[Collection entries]
-- start --

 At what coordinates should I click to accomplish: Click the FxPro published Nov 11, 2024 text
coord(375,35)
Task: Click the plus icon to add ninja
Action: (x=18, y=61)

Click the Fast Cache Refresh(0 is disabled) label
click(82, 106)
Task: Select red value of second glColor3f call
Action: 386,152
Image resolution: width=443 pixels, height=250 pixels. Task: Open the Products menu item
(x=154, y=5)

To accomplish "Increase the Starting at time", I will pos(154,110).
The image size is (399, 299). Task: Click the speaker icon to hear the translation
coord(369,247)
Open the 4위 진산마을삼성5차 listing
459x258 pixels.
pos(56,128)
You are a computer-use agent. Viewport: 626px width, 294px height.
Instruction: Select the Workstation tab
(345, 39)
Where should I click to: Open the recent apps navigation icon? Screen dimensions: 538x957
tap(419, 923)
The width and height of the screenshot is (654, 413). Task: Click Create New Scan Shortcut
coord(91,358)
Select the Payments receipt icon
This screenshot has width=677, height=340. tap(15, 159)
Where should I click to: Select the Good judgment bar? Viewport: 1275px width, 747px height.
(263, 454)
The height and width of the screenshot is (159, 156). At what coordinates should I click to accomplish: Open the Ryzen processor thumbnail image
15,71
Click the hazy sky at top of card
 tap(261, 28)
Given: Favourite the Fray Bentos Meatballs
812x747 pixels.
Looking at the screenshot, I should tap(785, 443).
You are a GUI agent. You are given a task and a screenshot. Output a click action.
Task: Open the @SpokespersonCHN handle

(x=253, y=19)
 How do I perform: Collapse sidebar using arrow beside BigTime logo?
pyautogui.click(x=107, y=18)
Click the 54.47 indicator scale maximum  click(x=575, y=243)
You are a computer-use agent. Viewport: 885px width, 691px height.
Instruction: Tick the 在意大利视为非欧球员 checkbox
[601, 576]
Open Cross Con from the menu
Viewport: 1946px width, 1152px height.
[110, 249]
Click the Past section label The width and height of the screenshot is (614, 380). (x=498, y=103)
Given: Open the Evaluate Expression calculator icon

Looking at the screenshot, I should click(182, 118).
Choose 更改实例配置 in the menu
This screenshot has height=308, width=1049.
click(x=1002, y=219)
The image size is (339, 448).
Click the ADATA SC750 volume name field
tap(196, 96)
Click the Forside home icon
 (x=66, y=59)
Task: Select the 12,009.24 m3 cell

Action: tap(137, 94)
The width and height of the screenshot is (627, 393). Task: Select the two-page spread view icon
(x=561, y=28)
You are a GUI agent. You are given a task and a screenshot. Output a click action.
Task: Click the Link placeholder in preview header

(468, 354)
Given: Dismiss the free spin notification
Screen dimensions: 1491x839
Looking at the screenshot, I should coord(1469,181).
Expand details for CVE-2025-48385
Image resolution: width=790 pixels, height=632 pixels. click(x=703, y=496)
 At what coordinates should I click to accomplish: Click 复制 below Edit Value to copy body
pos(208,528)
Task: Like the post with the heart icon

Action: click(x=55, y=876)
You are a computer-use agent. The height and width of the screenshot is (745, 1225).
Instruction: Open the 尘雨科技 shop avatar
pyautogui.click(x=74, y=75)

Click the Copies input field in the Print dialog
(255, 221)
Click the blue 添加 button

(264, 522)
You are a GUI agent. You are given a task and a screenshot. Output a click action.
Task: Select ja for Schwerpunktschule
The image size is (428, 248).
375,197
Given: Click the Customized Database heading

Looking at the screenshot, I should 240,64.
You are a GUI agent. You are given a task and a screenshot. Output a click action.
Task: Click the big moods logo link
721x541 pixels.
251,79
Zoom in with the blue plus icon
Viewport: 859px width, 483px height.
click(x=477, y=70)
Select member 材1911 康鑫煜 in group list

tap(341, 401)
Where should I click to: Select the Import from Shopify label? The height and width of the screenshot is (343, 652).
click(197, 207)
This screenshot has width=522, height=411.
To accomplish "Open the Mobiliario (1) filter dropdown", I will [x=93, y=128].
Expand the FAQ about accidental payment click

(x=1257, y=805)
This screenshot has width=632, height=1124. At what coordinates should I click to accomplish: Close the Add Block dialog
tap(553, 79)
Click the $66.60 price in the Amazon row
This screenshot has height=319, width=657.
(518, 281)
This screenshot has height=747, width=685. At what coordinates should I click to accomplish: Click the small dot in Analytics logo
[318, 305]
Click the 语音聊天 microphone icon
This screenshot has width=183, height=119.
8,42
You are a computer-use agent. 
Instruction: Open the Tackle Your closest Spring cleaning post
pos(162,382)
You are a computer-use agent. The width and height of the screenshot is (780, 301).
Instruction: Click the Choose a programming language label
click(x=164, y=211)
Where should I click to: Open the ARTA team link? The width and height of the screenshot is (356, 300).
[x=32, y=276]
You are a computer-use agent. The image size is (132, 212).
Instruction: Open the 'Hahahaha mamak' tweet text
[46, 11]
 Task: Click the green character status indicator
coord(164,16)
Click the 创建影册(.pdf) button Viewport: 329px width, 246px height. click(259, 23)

-- end --

* [GOAL OF THE EXERCISE] Rewrite the listing above, substituting "screen-navigation agent" for every occurrence of "computer-use agent" and leaving all other text unchanged.

* [SOLUTION TO THE EXERCISE]
 At what coordinates should I click to accomplish: Click the FxPro published Nov 11, 2024 text
coord(375,35)
Task: Click the plus icon to add ninja
Action: (x=18, y=61)

Click the Fast Cache Refresh(0 is disabled) label
click(82, 106)
Task: Select red value of second glColor3f call
Action: 386,152
Image resolution: width=443 pixels, height=250 pixels. Task: Open the Products menu item
(x=154, y=5)

To accomplish "Increase the Starting at time", I will pos(154,110).
The image size is (399, 299). Task: Click the speaker icon to hear the translation
coord(369,247)
Open the 4위 진산마을삼성5차 listing
459x258 pixels.
pos(56,128)
You are a screen-navigation agent. Viewport: 626px width, 294px height.
Instruction: Select the Workstation tab
(345, 39)
Where should I click to: Open the recent apps navigation icon? Screen dimensions: 538x957
tap(419, 923)
The width and height of the screenshot is (654, 413). Task: Click Create New Scan Shortcut
coord(91,358)
Select the Payments receipt icon
This screenshot has width=677, height=340. tap(15, 159)
Where should I click to: Select the Good judgment bar? Viewport: 1275px width, 747px height.
(263, 454)
The height and width of the screenshot is (159, 156). At what coordinates should I click to accomplish: Open the Ryzen processor thumbnail image
15,71
Click the hazy sky at top of card
 tap(261, 28)
Given: Favourite the Fray Bentos Meatballs
812x747 pixels.
Looking at the screenshot, I should tap(785, 443).
You are a GUI agent. You are given a task and a screenshot. Output a click action.
Task: Open the @SpokespersonCHN handle

(x=253, y=19)
 How do I perform: Collapse sidebar using arrow beside BigTime logo?
pyautogui.click(x=107, y=18)
Click the 54.47 indicator scale maximum  click(x=575, y=243)
You are a screen-navigation agent. Viewport: 885px width, 691px height.
Instruction: Tick the 在意大利视为非欧球员 checkbox
[601, 576]
Open Cross Con from the menu
Viewport: 1946px width, 1152px height.
[110, 249]
Click the Past section label The width and height of the screenshot is (614, 380). (x=498, y=103)
Given: Open the Evaluate Expression calculator icon

Looking at the screenshot, I should click(182, 118).
Choose 更改实例配置 in the menu
This screenshot has height=308, width=1049.
click(x=1002, y=219)
The image size is (339, 448).
Click the ADATA SC750 volume name field
tap(196, 96)
Click the Forside home icon
 (x=66, y=59)
Task: Select the 12,009.24 m3 cell

Action: tap(137, 94)
The width and height of the screenshot is (627, 393). Task: Select the two-page spread view icon
(x=561, y=28)
You are a GUI agent. You are given a task and a screenshot. Output a click action.
Task: Click the Link placeholder in preview header

(468, 354)
Given: Dismiss the free spin notification
Screen dimensions: 1491x839
Looking at the screenshot, I should coord(1469,181).
Expand details for CVE-2025-48385
Image resolution: width=790 pixels, height=632 pixels. click(x=703, y=496)
 At what coordinates should I click to accomplish: Click 复制 below Edit Value to copy body
pos(208,528)
Task: Like the post with the heart icon

Action: click(x=55, y=876)
You are a screen-navigation agent. The height and width of the screenshot is (745, 1225).
Instruction: Open the 尘雨科技 shop avatar
pyautogui.click(x=74, y=75)

Click the Copies input field in the Print dialog
(255, 221)
Click the blue 添加 button

(264, 522)
You are a GUI agent. You are given a task and a screenshot. Output a click action.
Task: Select ja for Schwerpunktschule
The image size is (428, 248).
375,197
Given: Click the Customized Database heading

Looking at the screenshot, I should 240,64.
You are a GUI agent. You are given a task and a screenshot. Output a click action.
Task: Click the big moods logo link
721x541 pixels.
251,79
Zoom in with the blue plus icon
Viewport: 859px width, 483px height.
click(x=477, y=70)
Select member 材1911 康鑫煜 in group list

tap(341, 401)
Where should I click to: Select the Import from Shopify label? The height and width of the screenshot is (343, 652).
click(197, 207)
This screenshot has width=522, height=411.
To accomplish "Open the Mobiliario (1) filter dropdown", I will [x=93, y=128].
Expand the FAQ about accidental payment click

(x=1257, y=805)
This screenshot has width=632, height=1124. At what coordinates should I click to accomplish: Close the Add Block dialog
tap(553, 79)
Click the $66.60 price in the Amazon row
This screenshot has height=319, width=657.
(518, 281)
This screenshot has height=747, width=685. At what coordinates should I click to accomplish: Click the small dot in Analytics logo
[318, 305]
Click the 语音聊天 microphone icon
This screenshot has width=183, height=119.
8,42
You are a screen-navigation agent. 
Instruction: Open the Tackle Your closest Spring cleaning post
pos(162,382)
You are a screen-navigation agent. The width and height of the screenshot is (780, 301).
Instruction: Click the Choose a programming language label
click(x=164, y=211)
Where should I click to: Open the ARTA team link? The width and height of the screenshot is (356, 300).
[x=32, y=276]
You are a screen-navigation agent. The image size is (132, 212).
Instruction: Open the 'Hahahaha mamak' tweet text
[46, 11]
 Task: Click the green character status indicator
coord(164,16)
Click the 创建影册(.pdf) button Viewport: 329px width, 246px height. click(259, 23)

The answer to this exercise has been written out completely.